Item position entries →
(begin)
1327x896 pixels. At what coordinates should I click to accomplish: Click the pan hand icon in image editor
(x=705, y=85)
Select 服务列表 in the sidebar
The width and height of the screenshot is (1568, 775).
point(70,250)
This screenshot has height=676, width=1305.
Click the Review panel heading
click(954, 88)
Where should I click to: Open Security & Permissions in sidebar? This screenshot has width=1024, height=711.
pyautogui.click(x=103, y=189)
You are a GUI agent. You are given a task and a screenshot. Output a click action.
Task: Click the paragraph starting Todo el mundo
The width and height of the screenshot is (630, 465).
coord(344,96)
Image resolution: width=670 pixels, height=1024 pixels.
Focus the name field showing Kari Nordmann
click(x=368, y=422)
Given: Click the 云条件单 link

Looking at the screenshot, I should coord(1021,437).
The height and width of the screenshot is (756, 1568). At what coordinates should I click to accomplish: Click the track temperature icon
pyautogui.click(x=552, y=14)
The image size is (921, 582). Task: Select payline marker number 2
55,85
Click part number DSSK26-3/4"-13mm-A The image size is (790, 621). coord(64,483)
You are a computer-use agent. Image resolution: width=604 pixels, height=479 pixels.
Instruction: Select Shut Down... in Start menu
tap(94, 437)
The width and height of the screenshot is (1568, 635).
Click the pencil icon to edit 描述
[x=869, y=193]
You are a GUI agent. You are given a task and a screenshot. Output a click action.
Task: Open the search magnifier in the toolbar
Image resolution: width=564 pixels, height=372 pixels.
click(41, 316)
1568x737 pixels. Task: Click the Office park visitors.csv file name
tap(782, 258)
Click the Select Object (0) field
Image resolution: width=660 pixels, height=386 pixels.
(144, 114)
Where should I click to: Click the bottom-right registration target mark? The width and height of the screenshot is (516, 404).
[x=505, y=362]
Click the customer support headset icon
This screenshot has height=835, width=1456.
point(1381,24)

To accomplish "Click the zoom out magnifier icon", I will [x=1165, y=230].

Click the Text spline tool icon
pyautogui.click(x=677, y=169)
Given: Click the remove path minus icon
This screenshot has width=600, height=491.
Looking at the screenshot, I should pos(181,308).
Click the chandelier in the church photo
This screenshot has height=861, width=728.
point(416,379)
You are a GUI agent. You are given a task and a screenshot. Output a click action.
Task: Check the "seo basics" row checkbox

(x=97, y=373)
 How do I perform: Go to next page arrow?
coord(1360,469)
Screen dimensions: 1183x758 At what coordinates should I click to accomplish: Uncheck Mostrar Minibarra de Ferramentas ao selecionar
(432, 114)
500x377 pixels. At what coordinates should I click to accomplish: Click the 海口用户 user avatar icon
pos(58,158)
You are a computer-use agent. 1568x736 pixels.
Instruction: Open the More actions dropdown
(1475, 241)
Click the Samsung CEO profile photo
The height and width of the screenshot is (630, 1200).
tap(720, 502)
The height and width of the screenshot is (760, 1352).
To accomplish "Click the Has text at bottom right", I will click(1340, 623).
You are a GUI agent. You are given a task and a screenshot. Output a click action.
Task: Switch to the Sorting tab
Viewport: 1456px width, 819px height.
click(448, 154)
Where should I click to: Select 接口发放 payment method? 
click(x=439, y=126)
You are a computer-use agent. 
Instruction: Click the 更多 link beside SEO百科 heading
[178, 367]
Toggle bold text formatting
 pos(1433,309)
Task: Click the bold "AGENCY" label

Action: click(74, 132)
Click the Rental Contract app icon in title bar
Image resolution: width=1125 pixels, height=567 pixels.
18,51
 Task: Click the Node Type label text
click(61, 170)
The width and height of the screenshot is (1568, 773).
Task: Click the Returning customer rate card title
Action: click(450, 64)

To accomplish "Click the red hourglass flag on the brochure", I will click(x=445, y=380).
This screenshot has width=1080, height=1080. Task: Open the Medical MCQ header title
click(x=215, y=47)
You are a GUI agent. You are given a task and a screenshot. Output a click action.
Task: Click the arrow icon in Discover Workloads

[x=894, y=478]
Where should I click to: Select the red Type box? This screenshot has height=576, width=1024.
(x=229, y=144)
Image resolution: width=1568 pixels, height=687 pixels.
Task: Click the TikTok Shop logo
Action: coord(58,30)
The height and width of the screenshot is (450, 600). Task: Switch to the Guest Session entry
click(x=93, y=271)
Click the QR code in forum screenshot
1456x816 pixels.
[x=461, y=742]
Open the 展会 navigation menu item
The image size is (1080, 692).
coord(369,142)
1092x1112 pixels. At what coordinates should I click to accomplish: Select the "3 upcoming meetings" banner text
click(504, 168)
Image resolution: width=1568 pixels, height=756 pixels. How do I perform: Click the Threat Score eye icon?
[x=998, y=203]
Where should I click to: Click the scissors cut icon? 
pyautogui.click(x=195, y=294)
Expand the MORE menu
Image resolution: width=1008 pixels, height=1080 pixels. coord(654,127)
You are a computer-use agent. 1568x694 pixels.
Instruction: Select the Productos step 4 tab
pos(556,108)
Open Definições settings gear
(end)
EXERCISE GOAL → Place every one of the lines above into a Markdown table with the columns "Row" and "Line", numbering each row and omitting blank lines.

RESULT FOR THIS TASK →
| Row | Line |
|---|---|
| 1 | 1327x896 pixels. At what coordinates should I click to accomplish: Click the pan hand icon in image editor |
| 2 | (x=705, y=85) |
| 3 | Select 服务列表 in the sidebar |
| 4 | The width and height of the screenshot is (1568, 775). |
| 5 | point(70,250) |
| 6 | This screenshot has height=676, width=1305. |
| 7 | Click the Review panel heading |
| 8 | click(954, 88) |
| 9 | Where should I click to: Open Security & Permissions in sidebar? This screenshot has width=1024, height=711. |
| 10 | pyautogui.click(x=103, y=189) |
| 11 | You are a GUI agent. You are given a task and a screenshot. Output a click action. |
| 12 | Task: Click the paragraph starting Todo el mundo |
| 13 | The width and height of the screenshot is (630, 465). |
| 14 | coord(344,96) |
| 15 | Image resolution: width=670 pixels, height=1024 pixels. |
| 16 | Focus the name field showing Kari Nordmann |
| 17 | click(x=368, y=422) |
| 18 | Given: Click the 云条件单 link |
| 19 | Looking at the screenshot, I should coord(1021,437). |
| 20 | The height and width of the screenshot is (756, 1568). At what coordinates should I click to accomplish: Click the track temperature icon |
| 21 | pyautogui.click(x=552, y=14) |
| 22 | The image size is (921, 582). Task: Select payline marker number 2 |
| 23 | 55,85 |
| 24 | Click part number DSSK26-3/4"-13mm-A The image size is (790, 621). coord(64,483) |
| 25 | You are a computer-use agent. Image resolution: width=604 pixels, height=479 pixels. |
| 26 | Instruction: Select Shut Down... in Start menu |
| 27 | tap(94, 437) |
| 28 | The width and height of the screenshot is (1568, 635). |
| 29 | Click the pencil icon to edit 描述 |
| 30 | [x=869, y=193] |
| 31 | You are a GUI agent. You are given a task and a screenshot. Output a click action. |
| 32 | Task: Open the search magnifier in the toolbar |
| 33 | Image resolution: width=564 pixels, height=372 pixels. |
| 34 | click(41, 316) |
| 35 | 1568x737 pixels. Task: Click the Office park visitors.csv file name |
| 36 | tap(782, 258) |
| 37 | Click the Select Object (0) field |
| 38 | Image resolution: width=660 pixels, height=386 pixels. |
| 39 | (144, 114) |
| 40 | Where should I click to: Click the bottom-right registration target mark? The width and height of the screenshot is (516, 404). |
| 41 | [x=505, y=362] |
| 42 | Click the customer support headset icon |
| 43 | This screenshot has height=835, width=1456. |
| 44 | point(1381,24) |
| 45 | To accomplish "Click the zoom out magnifier icon", I will [x=1165, y=230]. |
| 46 | Click the Text spline tool icon |
| 47 | pyautogui.click(x=677, y=169) |
| 48 | Given: Click the remove path minus icon |
| 49 | This screenshot has width=600, height=491. |
| 50 | Looking at the screenshot, I should pos(181,308). |
| 51 | Click the chandelier in the church photo |
| 52 | This screenshot has height=861, width=728. |
| 53 | point(416,379) |
| 54 | You are a GUI agent. You are given a task and a screenshot. Output a click action. |
| 55 | Task: Check the "seo basics" row checkbox |
| 56 | (x=97, y=373) |
| 57 |  How do I perform: Go to next page arrow? |
| 58 | coord(1360,469) |
| 59 | Screen dimensions: 1183x758 At what coordinates should I click to accomplish: Uncheck Mostrar Minibarra de Ferramentas ao selecionar |
| 60 | (432, 114) |
| 61 | 500x377 pixels. At what coordinates should I click to accomplish: Click the 海口用户 user avatar icon |
| 62 | pos(58,158) |
| 63 | You are a computer-use agent. 1568x736 pixels. |
| 64 | Instruction: Open the More actions dropdown |
| 65 | (1475, 241) |
| 66 | Click the Samsung CEO profile photo |
| 67 | The height and width of the screenshot is (630, 1200). |
| 68 | tap(720, 502) |
| 69 | The height and width of the screenshot is (760, 1352). |
| 70 | To accomplish "Click the Has text at bottom right", I will click(1340, 623). |
| 71 | You are a GUI agent. You are given a task and a screenshot. Output a click action. |
| 72 | Task: Switch to the Sorting tab |
| 73 | Viewport: 1456px width, 819px height. |
| 74 | click(448, 154) |
| 75 | Where should I click to: Select 接口发放 payment method?  |
| 76 | click(x=439, y=126) |
| 77 | You are a computer-use agent.  |
| 78 | Instruction: Click the 更多 link beside SEO百科 heading |
| 79 | [178, 367] |
| 80 | Toggle bold text formatting |
| 81 |  pos(1433,309) |
| 82 | Task: Click the bold "AGENCY" label |
| 83 | Action: click(74, 132) |
| 84 | Click the Rental Contract app icon in title bar |
| 85 | Image resolution: width=1125 pixels, height=567 pixels. |
| 86 | 18,51 |
| 87 |  Task: Click the Node Type label text |
| 88 | click(61, 170) |
| 89 | The width and height of the screenshot is (1568, 773). |
| 90 | Task: Click the Returning customer rate card title |
| 91 | Action: click(450, 64) |
| 92 | To accomplish "Click the red hourglass flag on the brochure", I will click(x=445, y=380). |
| 93 | This screenshot has width=1080, height=1080. Task: Open the Medical MCQ header title |
| 94 | click(x=215, y=47) |
| 95 | You are a GUI agent. You are given a task and a screenshot. Output a click action. |
| 96 | Task: Click the arrow icon in Discover Workloads |
| 97 | [x=894, y=478] |
| 98 | Where should I click to: Select the red Type box? This screenshot has height=576, width=1024. |
| 99 | (x=229, y=144) |
| 100 | Image resolution: width=1568 pixels, height=687 pixels. |
| 101 | Task: Click the TikTok Shop logo |
| 102 | Action: coord(58,30) |
| 103 | The height and width of the screenshot is (450, 600). Task: Switch to the Guest Session entry |
| 104 | click(x=93, y=271) |
| 105 | Click the QR code in forum screenshot |
| 106 | 1456x816 pixels. |
| 107 | [x=461, y=742] |
| 108 | Open the 展会 navigation menu item |
| 109 | The image size is (1080, 692). |
| 110 | coord(369,142) |
| 111 | 1092x1112 pixels. At what coordinates should I click to accomplish: Select the "3 upcoming meetings" banner text |
| 112 | click(504, 168) |
| 113 | Image resolution: width=1568 pixels, height=756 pixels. How do I perform: Click the Threat Score eye icon? |
| 114 | [x=998, y=203] |
| 115 | Where should I click to: Click the scissors cut icon?  |
| 116 | pyautogui.click(x=195, y=294) |
| 117 | Expand the MORE menu |
| 118 | Image resolution: width=1008 pixels, height=1080 pixels. coord(654,127) |
| 119 | You are a computer-use agent. 1568x694 pixels. |
| 120 | Instruction: Select the Productos step 4 tab |
| 121 | pos(556,108) |
| 122 | Open Definições settings gear |